Opinion: What’s our inclusion ritual?

In “From Belief to Belonging: Open communion is on the rise in Mennonite Church Canada congregations”, Nicolien Klassen-Wiebe describes how open communion is on the rise in Mennonite Church Canada congregations due to a concern for inclusivity and welcome. If her survey is representative, then most MC Canada congregations have given up on baptism as the door to communion.

From my viewpoint, there is confusion today about which ordinance is actually the ritual of inclusion. It is not the Lord’s Supper but baptism. Is it not really open baptism that congregations concerned with inclusion should be seeking? We invite everyone who is drawn to Christ and the church to be initiated into it. The candidate confesses faith in Christ and is made a member of his body.

We have erred in the past when we expected mature faith and discipleship of candidates who have only recently come to an owned faith. What candidates confess is that Christ has made a claim on their life and by his grace they intend to live out this claim in the company of other believers. More of the instruction and formation that are necessary for spiritual and moral growth can happen after baptism.

For a community to thrive, it needs both a spirit of vulnerability and unequivocal gestures. By the former I mean an attitude of humility and receptivity to God and neighbor. By the latter I mean that in the midst of life’s many ambiguities there needs to be room for an unreserved “yes” to Christ and the body of Christ. A wedding is such a gesture: two partners give each other a clear-cut “yes.” For the Anabaptist tradition, conversion and baptism is the biggest “yes” of our lives — from God to us, and then, from us to God. Is part of the problem that we think baptismal candidates need to make that affirmation in their own strength, pulling themselves into the church by their own bootstraps?

Act of assimilation

Here is my question to the people who want to include everyone in the Lord’s Supper on the basis of their own determination. Is such a church one in which the loyalty of each participant to Christ and his reign can be expected and counted on in times when faithfulness to the gospel demands dissent?

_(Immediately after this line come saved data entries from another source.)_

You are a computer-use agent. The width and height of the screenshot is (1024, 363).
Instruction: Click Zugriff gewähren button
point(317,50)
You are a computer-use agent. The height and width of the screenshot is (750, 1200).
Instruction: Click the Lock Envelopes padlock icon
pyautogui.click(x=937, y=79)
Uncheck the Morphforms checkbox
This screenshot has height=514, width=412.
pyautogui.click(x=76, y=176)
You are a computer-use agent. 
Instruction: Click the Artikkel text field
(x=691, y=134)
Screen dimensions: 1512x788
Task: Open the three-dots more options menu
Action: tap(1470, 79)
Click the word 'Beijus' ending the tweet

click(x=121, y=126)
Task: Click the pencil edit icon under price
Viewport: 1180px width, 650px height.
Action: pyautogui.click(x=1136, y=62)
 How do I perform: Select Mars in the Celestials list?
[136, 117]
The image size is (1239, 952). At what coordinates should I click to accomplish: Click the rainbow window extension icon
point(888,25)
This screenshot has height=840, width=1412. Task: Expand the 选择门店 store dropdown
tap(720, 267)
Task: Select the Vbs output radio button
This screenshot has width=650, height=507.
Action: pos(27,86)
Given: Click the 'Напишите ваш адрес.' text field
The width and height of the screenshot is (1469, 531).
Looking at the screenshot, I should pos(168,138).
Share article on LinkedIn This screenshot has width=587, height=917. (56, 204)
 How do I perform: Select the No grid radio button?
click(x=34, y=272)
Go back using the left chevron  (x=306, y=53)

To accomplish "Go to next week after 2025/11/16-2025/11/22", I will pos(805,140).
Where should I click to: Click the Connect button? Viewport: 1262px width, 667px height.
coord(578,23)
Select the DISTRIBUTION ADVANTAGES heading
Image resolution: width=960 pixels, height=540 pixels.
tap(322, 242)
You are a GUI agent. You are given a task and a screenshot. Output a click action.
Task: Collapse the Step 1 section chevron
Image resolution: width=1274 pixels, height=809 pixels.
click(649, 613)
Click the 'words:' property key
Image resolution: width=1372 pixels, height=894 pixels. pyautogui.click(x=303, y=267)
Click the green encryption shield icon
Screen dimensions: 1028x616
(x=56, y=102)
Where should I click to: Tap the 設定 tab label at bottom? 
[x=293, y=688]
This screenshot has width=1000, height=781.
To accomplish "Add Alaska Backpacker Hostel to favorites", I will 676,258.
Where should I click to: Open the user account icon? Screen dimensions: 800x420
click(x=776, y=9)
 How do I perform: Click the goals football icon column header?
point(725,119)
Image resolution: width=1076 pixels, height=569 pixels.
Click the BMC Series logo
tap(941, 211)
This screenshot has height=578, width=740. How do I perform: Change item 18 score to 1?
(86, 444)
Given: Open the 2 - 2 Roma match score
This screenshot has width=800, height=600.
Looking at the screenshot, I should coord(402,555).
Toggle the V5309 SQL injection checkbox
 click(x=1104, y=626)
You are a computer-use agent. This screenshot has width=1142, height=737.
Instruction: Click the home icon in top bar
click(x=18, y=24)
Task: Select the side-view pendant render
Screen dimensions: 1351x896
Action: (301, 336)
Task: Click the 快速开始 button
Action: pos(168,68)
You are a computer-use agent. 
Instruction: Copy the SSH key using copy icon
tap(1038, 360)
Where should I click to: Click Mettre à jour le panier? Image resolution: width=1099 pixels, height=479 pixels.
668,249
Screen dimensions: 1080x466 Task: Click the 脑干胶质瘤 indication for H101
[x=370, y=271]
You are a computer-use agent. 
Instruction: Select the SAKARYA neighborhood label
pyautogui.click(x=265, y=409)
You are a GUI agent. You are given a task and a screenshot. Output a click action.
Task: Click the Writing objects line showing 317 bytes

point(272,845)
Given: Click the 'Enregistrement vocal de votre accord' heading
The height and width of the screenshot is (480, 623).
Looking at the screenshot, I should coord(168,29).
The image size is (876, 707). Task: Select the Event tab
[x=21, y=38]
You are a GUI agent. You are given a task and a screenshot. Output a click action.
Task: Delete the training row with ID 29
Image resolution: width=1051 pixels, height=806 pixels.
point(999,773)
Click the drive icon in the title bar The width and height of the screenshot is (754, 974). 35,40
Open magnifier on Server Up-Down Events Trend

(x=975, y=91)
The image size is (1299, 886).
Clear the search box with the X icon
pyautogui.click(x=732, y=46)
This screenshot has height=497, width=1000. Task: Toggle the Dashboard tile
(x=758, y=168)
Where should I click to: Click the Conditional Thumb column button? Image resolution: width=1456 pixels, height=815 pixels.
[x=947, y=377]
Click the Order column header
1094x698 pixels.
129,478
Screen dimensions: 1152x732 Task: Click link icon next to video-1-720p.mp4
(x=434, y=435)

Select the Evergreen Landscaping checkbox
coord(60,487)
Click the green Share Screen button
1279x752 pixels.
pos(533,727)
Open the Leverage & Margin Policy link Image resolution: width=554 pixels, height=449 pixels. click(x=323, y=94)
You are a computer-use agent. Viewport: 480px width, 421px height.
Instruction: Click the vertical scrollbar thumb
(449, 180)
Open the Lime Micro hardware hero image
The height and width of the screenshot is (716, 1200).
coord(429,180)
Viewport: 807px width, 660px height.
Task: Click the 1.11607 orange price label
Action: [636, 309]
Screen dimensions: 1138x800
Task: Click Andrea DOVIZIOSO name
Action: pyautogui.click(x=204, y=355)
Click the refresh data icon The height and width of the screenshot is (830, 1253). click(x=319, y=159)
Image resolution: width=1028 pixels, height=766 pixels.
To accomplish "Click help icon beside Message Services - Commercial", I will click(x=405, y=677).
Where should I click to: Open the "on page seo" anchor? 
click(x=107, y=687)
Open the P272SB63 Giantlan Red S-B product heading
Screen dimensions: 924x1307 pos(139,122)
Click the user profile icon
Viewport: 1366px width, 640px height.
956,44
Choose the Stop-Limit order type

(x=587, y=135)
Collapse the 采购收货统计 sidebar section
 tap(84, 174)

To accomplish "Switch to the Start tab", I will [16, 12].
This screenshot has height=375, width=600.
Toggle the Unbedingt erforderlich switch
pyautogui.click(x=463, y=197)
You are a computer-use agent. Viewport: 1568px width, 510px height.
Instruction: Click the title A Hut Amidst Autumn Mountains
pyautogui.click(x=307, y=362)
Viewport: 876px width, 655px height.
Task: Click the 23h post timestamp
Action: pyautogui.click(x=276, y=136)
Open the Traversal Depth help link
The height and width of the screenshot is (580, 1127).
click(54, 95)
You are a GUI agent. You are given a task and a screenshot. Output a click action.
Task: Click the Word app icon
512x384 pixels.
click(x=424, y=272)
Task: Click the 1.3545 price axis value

Our Confession of Faith teaches that the Lord’s Supper is the renewal of the covenant first made in baptism. On the basis of “From Belief to Belonging” it would seem that most MC Canada congregations have given up that commitment. (This is not the case in the Niagara region, and I wonder if that might be so elsewhere.) In my judgment, those congregations that have given up tying communion to baptism are in danger of giving up a covenantal church.

To separate baptism and the Lord’s Supper goes against the Anabaptist understanding of the church and against the practice of the New Testament and post-apostolic church. Separating communion from baptism feels like the final act of assimilation into liberal Protestantism. It feels like another nail in the coffin of historic Mennonite identity.

John D. Rempel is a senior fellow at the Toronto Mennonite Theological Centre.